▶ [Instructions to follow]
Answer these from the Alabama football article:
(a) Which team beat Alabama in late August?
(b) How many games long was the winning streak in the middle of the season?
(c) Against which team did Alabama win a road Playoff game?

The bruises and battle scars are slowing wearing off from an exhausting season that started with a brutal loss to Florida State in late August and ended with another brutal loss to Indiana on New Year’s Day.
In between brought a riveting 8-game winning streak that helped Kalen DeBoer sneak Alabama into the College Football Playoff in Year 2. That quieted DeBoer’s critics for about 5 minutes, especially with how it all collapsed at the Rose Bowl.
For a loyal but impatient Crimson Tide fan base still waiting on that first national title since way back in 2020, the page has already been flipped to the 2026 season, with a fresh set of concerns to go with it. Everything at Alabama is magnified, especially the negatives, which means that list of concerns going into the offseason is already building by the day.
We’ll discuss 5 really big early concerns, with a long offseason journey ahead:
1. That giant void Ty Simpson left at quarterback
Simpson wasn’t perfect in his first and now only season as Alabama’s starting QB, but no quarterback is, not even the guy at Indiana who got his hands on the Heisman and may raise the national title trophy, too. The fact is, Simpson gave the Crimson Tide almost all of what they needed in 2025 to win double-digit games, get into the Playoff and even win a road Playoff game against Oklahoma.

▶ [Items]
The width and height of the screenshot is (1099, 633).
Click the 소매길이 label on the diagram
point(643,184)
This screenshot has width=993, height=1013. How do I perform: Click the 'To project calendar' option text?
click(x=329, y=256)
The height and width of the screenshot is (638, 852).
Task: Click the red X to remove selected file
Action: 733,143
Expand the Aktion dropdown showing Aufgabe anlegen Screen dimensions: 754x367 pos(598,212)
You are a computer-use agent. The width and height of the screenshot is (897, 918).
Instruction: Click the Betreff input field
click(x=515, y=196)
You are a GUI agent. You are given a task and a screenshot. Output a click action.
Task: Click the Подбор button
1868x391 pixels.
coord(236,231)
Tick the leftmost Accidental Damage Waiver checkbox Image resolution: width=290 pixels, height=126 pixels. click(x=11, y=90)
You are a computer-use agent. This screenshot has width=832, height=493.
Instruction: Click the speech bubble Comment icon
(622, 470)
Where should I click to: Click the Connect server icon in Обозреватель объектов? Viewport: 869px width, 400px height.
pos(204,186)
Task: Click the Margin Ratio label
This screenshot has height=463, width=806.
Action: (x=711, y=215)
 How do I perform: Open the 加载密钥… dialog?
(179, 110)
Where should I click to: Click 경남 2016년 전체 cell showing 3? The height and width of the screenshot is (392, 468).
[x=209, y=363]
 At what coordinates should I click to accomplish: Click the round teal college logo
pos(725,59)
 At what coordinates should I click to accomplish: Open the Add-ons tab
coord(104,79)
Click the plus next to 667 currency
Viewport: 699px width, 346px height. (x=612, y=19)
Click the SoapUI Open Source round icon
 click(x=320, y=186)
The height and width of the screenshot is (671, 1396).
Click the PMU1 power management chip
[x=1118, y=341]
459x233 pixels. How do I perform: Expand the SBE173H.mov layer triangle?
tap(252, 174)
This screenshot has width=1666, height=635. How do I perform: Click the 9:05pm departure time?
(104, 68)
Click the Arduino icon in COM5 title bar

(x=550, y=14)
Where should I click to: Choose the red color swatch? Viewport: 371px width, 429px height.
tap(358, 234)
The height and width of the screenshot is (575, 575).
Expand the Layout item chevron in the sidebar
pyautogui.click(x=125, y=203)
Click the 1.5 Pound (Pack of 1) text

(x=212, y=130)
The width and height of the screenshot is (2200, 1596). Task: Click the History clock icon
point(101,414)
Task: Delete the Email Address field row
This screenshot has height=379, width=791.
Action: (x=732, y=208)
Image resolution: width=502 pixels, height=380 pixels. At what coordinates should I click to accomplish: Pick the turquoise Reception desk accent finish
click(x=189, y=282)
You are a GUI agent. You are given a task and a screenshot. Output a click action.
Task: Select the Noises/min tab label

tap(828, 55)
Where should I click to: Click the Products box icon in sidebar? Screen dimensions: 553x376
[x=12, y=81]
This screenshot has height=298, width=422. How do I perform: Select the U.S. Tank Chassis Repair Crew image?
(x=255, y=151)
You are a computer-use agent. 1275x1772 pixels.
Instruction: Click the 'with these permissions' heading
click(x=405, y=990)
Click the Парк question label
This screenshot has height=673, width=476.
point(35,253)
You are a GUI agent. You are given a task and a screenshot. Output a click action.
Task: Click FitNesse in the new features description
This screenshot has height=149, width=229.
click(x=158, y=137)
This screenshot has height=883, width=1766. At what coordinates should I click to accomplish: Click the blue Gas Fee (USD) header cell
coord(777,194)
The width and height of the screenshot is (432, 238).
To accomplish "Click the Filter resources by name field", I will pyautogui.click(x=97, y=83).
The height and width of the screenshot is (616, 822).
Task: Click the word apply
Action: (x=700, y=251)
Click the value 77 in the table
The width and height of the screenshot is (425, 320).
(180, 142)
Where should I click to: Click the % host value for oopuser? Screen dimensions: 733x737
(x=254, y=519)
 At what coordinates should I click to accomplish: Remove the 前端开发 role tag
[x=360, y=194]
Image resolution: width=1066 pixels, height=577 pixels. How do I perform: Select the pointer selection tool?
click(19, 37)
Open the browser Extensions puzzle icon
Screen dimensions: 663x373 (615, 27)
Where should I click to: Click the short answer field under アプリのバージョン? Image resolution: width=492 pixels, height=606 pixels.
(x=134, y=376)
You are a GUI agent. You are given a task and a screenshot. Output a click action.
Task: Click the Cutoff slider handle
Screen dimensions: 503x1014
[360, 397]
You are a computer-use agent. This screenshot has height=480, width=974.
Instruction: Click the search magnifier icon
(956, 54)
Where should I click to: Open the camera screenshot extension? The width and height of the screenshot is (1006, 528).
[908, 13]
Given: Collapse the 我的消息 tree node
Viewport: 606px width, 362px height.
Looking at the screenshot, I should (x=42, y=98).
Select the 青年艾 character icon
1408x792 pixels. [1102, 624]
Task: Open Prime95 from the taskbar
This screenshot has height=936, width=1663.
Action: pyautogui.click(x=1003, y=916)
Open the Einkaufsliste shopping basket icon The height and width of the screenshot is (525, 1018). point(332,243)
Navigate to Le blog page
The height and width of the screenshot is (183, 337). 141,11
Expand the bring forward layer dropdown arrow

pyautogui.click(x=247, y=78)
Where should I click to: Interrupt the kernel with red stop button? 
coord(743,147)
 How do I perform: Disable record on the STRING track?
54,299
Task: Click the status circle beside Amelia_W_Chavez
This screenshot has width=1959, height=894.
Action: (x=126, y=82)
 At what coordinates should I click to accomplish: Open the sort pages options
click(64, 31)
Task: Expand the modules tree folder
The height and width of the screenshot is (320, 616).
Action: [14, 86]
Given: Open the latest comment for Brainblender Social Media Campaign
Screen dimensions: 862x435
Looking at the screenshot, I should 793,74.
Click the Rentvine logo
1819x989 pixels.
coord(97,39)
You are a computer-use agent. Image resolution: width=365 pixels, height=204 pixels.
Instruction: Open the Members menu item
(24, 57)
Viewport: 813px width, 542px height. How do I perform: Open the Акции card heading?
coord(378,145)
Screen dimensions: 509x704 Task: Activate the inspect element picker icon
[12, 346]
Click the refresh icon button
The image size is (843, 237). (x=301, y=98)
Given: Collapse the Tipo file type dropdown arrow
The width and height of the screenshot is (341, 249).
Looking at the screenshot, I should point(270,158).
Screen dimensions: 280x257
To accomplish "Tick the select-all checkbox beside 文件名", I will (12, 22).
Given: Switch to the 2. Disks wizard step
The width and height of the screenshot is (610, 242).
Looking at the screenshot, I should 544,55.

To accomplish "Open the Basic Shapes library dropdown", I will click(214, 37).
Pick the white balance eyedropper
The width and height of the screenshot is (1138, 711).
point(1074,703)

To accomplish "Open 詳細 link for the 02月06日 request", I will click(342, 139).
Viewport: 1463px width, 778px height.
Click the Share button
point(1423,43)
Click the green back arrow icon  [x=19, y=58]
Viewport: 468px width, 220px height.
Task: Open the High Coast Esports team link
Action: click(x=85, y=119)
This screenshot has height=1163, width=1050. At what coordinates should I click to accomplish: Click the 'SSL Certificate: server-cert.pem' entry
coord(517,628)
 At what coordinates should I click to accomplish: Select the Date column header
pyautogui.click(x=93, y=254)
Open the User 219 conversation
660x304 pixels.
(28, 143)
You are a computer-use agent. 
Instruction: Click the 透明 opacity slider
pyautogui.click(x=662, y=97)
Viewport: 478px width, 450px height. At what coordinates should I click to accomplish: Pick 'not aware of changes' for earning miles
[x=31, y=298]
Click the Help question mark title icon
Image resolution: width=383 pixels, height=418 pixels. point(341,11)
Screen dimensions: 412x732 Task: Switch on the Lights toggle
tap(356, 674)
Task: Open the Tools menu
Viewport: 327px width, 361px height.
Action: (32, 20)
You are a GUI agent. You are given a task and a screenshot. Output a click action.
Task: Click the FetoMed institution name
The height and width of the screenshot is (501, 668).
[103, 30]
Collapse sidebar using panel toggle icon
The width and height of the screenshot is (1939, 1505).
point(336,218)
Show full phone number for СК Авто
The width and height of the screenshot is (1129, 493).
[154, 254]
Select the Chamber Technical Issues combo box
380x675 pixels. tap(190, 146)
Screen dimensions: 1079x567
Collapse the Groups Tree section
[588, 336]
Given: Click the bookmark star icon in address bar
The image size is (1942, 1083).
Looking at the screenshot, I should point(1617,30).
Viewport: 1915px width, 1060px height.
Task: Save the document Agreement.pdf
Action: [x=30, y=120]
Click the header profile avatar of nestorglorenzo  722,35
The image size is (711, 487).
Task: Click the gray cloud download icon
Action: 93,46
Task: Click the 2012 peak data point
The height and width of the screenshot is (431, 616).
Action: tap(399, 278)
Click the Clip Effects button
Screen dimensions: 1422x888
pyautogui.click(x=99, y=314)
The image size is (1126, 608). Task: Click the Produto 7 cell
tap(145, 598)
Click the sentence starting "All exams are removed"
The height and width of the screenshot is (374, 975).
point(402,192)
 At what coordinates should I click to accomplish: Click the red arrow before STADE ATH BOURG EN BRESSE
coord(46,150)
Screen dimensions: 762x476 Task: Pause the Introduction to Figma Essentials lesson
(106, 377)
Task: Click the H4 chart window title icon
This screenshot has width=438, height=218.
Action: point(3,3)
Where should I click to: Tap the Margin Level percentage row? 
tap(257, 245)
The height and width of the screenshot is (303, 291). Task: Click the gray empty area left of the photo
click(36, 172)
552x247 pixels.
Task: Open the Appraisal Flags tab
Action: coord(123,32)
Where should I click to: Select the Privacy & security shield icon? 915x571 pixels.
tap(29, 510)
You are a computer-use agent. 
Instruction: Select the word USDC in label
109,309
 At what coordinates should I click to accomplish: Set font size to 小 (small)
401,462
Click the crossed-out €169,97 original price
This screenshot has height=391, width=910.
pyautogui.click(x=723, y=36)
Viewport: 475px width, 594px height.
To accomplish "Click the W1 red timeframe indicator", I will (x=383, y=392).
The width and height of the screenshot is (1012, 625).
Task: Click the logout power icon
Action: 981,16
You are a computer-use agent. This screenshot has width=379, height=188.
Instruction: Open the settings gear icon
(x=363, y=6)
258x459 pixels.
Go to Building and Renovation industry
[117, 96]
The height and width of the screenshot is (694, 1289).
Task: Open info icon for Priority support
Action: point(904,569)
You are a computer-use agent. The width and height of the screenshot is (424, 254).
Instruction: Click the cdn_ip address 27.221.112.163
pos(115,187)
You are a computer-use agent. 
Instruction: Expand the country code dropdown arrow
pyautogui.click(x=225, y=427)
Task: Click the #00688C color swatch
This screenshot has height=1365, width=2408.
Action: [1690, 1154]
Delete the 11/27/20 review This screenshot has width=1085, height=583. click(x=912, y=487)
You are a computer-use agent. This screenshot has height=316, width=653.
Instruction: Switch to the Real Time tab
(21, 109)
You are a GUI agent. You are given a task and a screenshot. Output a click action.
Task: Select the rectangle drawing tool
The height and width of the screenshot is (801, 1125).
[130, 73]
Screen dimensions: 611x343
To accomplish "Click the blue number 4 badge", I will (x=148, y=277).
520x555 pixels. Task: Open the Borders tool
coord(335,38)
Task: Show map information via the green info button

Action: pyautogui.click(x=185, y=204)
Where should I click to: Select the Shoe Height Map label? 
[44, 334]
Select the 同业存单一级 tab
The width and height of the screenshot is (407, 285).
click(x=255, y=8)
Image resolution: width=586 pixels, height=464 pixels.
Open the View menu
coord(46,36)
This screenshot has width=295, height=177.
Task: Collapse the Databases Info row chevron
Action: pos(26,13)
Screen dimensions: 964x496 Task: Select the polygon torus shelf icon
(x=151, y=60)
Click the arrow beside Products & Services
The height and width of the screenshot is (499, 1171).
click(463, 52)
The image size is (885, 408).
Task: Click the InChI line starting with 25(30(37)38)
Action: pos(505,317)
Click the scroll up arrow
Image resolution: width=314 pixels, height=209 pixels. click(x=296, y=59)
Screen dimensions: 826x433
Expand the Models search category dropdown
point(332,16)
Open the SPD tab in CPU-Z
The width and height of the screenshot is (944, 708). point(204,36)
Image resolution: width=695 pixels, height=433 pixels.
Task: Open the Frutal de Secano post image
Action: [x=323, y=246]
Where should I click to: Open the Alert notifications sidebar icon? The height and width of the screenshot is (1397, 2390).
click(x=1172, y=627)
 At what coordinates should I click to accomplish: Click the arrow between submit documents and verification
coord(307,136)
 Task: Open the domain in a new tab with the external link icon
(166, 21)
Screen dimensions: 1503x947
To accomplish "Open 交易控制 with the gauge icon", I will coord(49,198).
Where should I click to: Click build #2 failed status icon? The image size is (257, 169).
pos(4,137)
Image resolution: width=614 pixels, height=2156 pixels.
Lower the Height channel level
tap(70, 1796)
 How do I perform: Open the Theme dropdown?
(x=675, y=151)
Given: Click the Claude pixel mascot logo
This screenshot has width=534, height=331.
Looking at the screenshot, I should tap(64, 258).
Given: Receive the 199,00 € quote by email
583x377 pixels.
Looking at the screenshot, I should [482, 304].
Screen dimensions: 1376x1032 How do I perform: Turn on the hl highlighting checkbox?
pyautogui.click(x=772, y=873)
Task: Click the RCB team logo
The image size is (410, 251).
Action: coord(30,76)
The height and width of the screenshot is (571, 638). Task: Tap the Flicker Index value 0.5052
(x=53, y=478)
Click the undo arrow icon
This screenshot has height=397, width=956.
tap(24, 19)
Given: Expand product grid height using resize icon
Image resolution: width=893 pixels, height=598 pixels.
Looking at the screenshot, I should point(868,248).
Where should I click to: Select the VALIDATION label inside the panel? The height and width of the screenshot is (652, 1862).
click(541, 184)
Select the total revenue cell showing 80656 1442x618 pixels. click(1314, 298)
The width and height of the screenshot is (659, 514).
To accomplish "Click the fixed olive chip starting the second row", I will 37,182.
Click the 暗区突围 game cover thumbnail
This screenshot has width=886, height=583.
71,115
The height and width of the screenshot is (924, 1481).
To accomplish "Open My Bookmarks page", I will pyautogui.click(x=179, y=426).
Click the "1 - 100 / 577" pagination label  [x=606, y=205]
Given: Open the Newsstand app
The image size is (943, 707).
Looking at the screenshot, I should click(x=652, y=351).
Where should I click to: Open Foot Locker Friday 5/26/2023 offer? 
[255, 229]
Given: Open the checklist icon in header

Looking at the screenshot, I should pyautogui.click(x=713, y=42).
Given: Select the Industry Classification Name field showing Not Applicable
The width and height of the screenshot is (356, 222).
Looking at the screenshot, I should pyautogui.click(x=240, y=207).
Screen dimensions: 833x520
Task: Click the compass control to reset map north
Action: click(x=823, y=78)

▶ [Output for this task]
(a) Florida State
(b) 8 games
(c) Oklahoma